Four Kilkenny coups from Brian Cody's back catalogue
This year's semi-final wasn't the first time the game's most successful manager upset the odds
Kilkenny manager Brian Cody celebrates at the final whistle in 2006. Photo: Lorraine O’Sullivan/Inpho
2006 All-Ireland final – Kilkenny 1-16 Cork 1-13
Cork were in hot pursuit of a three-in-a-row but as favourites hadn’t beaten Kilkenny since 1978. Cody had to cope with the loss of JJ Delaney in defence but had the game plan to thwart Cork’s familiar tactics.
Unyieldingly the champions tried the short ball and hand-passes that had marked the team’s rise to prominence and with it an unbeaten run stretching back 13 matches and over two years.

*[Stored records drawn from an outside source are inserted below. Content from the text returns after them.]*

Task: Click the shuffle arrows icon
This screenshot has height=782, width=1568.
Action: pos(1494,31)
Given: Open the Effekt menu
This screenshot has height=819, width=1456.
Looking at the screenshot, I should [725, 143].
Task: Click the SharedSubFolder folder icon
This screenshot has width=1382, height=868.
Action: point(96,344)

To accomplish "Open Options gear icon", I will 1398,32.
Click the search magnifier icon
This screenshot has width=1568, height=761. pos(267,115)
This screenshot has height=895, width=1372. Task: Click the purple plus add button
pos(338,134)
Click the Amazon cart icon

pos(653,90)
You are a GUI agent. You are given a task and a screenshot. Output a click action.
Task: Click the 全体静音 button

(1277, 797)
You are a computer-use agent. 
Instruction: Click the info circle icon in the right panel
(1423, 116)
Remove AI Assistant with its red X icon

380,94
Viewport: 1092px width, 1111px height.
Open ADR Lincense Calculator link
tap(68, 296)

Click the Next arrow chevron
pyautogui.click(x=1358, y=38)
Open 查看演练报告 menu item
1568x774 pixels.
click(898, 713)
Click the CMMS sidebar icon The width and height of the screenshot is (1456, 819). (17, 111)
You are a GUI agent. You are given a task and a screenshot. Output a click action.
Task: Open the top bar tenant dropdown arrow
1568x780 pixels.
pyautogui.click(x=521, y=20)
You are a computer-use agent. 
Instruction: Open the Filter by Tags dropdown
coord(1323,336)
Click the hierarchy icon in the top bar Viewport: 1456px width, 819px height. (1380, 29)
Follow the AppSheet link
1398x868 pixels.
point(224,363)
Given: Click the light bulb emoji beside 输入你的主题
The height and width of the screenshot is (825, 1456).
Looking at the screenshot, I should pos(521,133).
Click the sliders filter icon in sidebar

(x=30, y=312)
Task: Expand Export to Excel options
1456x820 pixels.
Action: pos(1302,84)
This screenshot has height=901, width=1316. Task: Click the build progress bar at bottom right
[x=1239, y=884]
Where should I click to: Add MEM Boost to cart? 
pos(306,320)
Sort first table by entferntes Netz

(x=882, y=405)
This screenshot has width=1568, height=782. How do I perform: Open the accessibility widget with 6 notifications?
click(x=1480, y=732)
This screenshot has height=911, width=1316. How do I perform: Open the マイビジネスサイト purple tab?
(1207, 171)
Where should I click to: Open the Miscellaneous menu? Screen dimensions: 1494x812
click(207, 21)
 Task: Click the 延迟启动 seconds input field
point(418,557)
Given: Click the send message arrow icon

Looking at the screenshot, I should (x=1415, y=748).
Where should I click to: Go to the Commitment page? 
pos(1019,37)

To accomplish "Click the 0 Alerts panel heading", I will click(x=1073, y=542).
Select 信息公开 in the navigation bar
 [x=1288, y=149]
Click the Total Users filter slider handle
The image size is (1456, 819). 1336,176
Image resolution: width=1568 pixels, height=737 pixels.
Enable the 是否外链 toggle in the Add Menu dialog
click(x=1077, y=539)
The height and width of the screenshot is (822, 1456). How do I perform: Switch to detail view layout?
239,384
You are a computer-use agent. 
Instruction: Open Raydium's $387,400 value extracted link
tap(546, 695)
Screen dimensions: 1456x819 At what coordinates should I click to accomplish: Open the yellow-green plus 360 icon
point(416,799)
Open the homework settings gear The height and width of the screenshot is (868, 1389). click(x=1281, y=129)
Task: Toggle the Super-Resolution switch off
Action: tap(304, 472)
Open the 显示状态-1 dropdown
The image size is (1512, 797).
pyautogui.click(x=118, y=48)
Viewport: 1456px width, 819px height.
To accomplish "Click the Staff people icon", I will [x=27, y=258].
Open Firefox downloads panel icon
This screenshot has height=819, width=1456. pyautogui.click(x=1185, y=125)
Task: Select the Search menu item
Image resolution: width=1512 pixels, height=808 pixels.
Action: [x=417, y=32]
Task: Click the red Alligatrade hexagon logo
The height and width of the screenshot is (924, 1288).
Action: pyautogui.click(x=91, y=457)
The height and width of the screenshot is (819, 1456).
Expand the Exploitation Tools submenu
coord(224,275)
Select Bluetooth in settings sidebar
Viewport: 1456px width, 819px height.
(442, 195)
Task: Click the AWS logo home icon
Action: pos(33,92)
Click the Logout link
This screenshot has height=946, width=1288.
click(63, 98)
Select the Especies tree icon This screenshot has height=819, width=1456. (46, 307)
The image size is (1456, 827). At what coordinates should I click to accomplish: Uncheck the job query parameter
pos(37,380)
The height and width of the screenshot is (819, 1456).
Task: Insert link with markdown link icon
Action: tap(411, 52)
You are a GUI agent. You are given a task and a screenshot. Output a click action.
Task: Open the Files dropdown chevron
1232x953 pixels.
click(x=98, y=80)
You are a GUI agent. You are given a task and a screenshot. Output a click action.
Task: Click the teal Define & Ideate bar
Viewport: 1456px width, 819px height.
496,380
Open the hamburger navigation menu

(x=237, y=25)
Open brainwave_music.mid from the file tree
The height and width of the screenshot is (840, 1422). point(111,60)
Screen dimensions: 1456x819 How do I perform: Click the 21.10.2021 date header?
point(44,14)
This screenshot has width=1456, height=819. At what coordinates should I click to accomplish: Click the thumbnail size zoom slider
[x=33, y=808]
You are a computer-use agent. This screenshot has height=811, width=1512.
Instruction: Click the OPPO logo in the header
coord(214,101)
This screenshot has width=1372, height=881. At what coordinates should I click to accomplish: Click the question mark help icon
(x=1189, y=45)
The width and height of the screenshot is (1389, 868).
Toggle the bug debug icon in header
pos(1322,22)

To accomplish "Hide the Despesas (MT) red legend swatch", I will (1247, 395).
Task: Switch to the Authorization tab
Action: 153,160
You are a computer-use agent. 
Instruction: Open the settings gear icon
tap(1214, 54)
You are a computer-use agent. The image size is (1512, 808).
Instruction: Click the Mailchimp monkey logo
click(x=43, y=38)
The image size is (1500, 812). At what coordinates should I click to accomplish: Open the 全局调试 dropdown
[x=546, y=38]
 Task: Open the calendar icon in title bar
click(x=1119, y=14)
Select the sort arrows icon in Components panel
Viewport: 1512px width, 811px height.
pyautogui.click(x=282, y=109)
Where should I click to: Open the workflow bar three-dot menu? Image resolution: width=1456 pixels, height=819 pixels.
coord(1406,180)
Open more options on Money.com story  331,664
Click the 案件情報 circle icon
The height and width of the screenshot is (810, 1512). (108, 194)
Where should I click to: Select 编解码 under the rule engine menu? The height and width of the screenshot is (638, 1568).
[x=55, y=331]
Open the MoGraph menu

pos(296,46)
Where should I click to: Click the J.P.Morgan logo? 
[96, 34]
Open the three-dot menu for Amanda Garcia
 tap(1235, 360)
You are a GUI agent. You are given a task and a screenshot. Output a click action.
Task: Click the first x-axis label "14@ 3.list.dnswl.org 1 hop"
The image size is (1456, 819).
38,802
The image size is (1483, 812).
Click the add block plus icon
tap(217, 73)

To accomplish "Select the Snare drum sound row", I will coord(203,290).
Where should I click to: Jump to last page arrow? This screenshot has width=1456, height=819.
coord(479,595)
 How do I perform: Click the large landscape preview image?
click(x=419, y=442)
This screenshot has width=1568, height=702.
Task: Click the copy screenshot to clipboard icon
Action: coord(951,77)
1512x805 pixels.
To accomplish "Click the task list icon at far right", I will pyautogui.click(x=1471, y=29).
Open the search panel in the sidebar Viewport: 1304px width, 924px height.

Every time a support runner was found he appeared to be surrounded by what looked like a clutch of Tyrone footballers in black-and-amber jerseys.
Nicky English pinpointed the Kilkenny work ethic.
“Henry Shefflin must be the best hurler in the country, and yet his work ethic was incredible. His willingness to work for the team, rather than try to put up a big score for himself, summed up the spirit of Kilkenny and that’s what won it for them on the day.”
2012 All-Ireland semi-final – Kilkenny 4-24 Tipperary 1-15
Having thwarted Kilkenny’s five-in-a-row ambitions in 2010, Tipperary had lost the following year’s final to Cody’s team. Yet this season had gone badly for the champions, who were left shell-shocked by a 10-point defeat in the Leinster final against Galway, followed by an unconvincing win over Limerick in the All-Ireland quarter-final.
Come this semi-final against the Munster champions though, Kilkenny’s claws were sharpened and they administered Tipp’s biggest championship defeat since 1897.
It was a controversial match, marred by indiscipline, and featuring a bizarre sideshow in which Lar Corbett, although being marked by Jackie Tyrrell, insisted on following Tommy Walsh around in a forlorn mission to antagonise him. Corbett’s team-mate Pa Bourke was the innocent bystander.
Tipperary manager Declan Ryan described it unconvincingly as “tactical” and Kilkenny powered on to retain the All-Ireland after a replay, avenging the Leinster final against Galway.
2014 All-Ireland final replay – Kilkenny 2-17 Tipperary 2-14
The drawn final had been the highest-scoring 70-miute final in history and was universally declared a classic, a Tipperary win narrowly averted by the Hawk-Eye adjudication on John O’Dwyer’s late free.
Having nearly pulled off a shock, Tipp opted for the same team but Cody’s selection for the replay made it clear that he hadn’t regarded drawing the match – regardless of it being a classic – as a good thing and made three changes.
In a far more controlled match, Kilkenny went man to man to counter the free movement by the Tipp forwards that had caused chaos in the drawn match. Kieran Joyce was called up for the first time in months and did such an effective job on Bonner Maher that he was named Man of the Match.
Another of the changes, John Power shared the goals with his brother Richie, as Kilkenny marked three All-Irelands in four championships just four years after narrowly failing to win five-in-a-row.
2019 All-Ireland semi-final – Kilkenny 1-21, Limerick 2-17
Probably the greatest of Cody’s coups, this year’s defeat of All-Ireland champions Limerick was achieved with an amalgamation of younger players and established winners in the veteran category.
Poor shooting by the champions didn’t help but they were outplayed and more significantly out-muscled in their main theatre of operations, the middle third.
Afterwards Cody delivered what sounded like a 20-year manifesto.
“Look, it’s either in a fella or it’s not. You can’t send out fellas there that you know in your heart and soul, are never going to be able to do that. The basic thing is you go out with total honesty first of all. You can talk about all the other things you like, essentially they’re in the county panel first of all because they’re well able to hurl, they’re good hurlers, they have plenty of skill and all the rest of it.”